$2.1M NIH grant will use brain imaging to study autism deficits
June 8, 2015
A five-year, $2.1 million-dollar National Institutes of Health research grant has been awarded to the USC Chan Division to use neuroimaging technology to better understand the relationships between brain activity patterns and social and motor deficits exhibited by children with autism spectrum disorder (ASD).
Associate professor Lisa Aziz-Zadeh will be the principal investigator of the study, titled “The Neurobiological Basis of Heterogeneous Social and Motor Deficits in ASD,” which is funded by the Eunice Kennedy Shriver National Institute of Child Health and Human Development. The dollar amount awarded makes this the fifth-largest research grant in USC Chan Division history.

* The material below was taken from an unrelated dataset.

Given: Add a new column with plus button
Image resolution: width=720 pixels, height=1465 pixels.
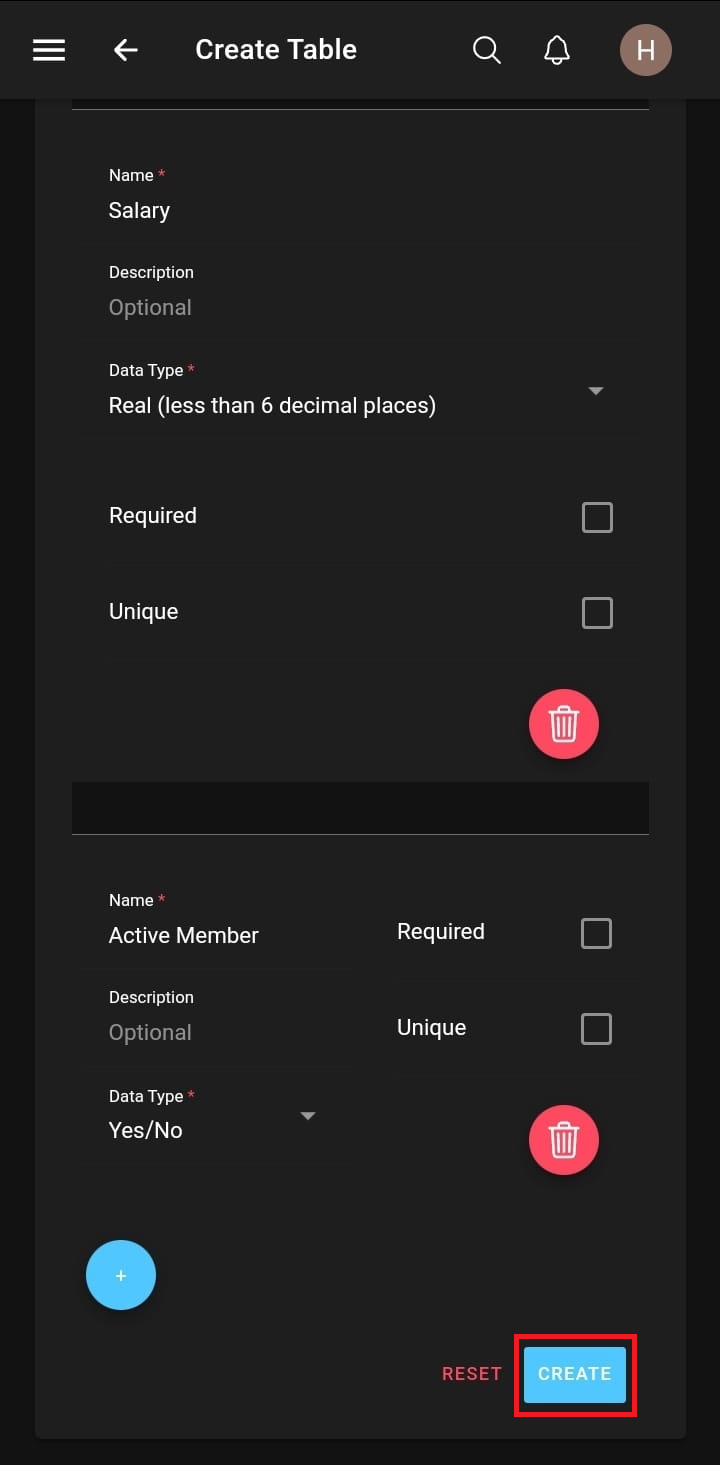Looking at the screenshot, I should 121,1275.
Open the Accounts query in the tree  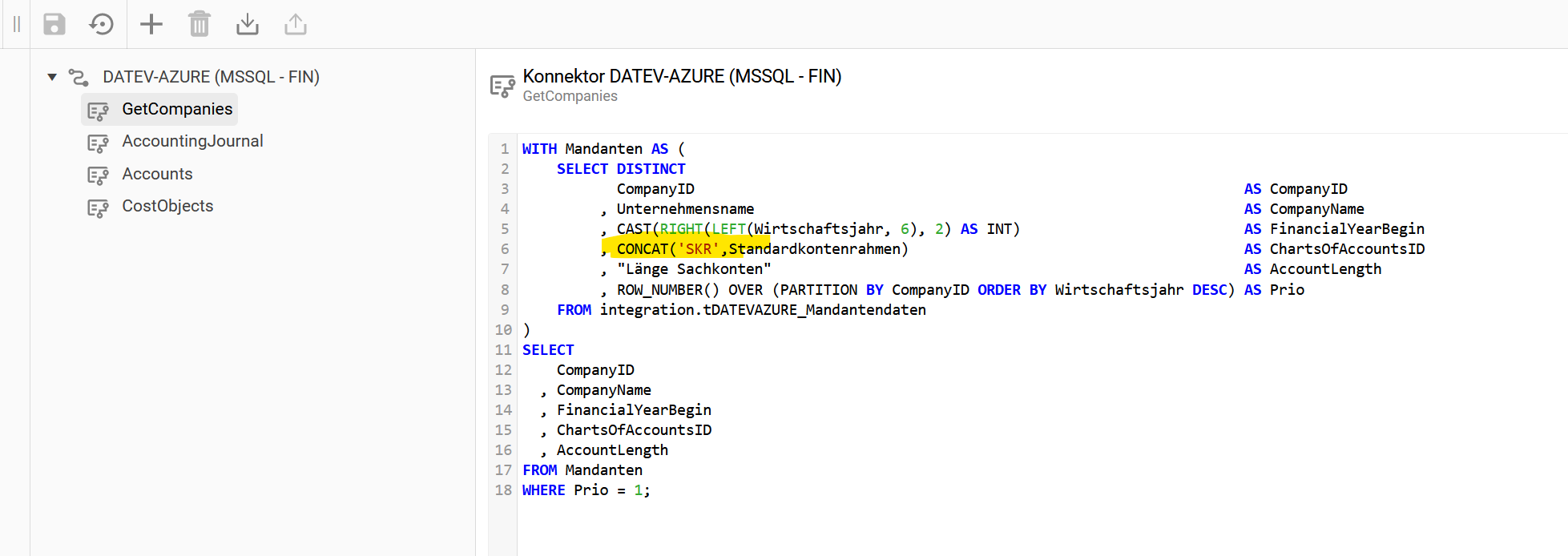pyautogui.click(x=157, y=174)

Autism spectrum disorders are a leading cause of disability among children. The Centers for Disease Control and Prevention estimates the current autism prevalence rate in the United States at 1 in 68 children, and some estimates calculate that ASD incurs an annual societal cost of almost $137 billion.
Studying the neurobiology of ASD is complex due to the heterogeneity — the diverse variation — of associated symptoms, including both social and motor deficits, within people who have autism.
In order to better understand the activity patterns occurring within the brain of people with ASD, Aziz-Zadeh will lead a team of researchers at the USC Chan Division and Brain and Creativity Institute at the USC Dornsife College of Letters, Arts and Sciences using functional magnetic resonance imaging technology to observe children’s neural brain patterns while performing motor and social processing tasks. By doing so, researchers hope to better isolate and understand the interactions between participant’s social and motor symptomologies, activity occurring in social and motor brain networks and the functional connectivity between these networks.
“Our study will be the first to show how social and motor deficits relate to brain activity in social and motor networks and connectivity between them,” said Aziz-Zadeh. “The results will allow us to better understand the range of neurological deficits in ASD and generate data to guide individualized therapies.”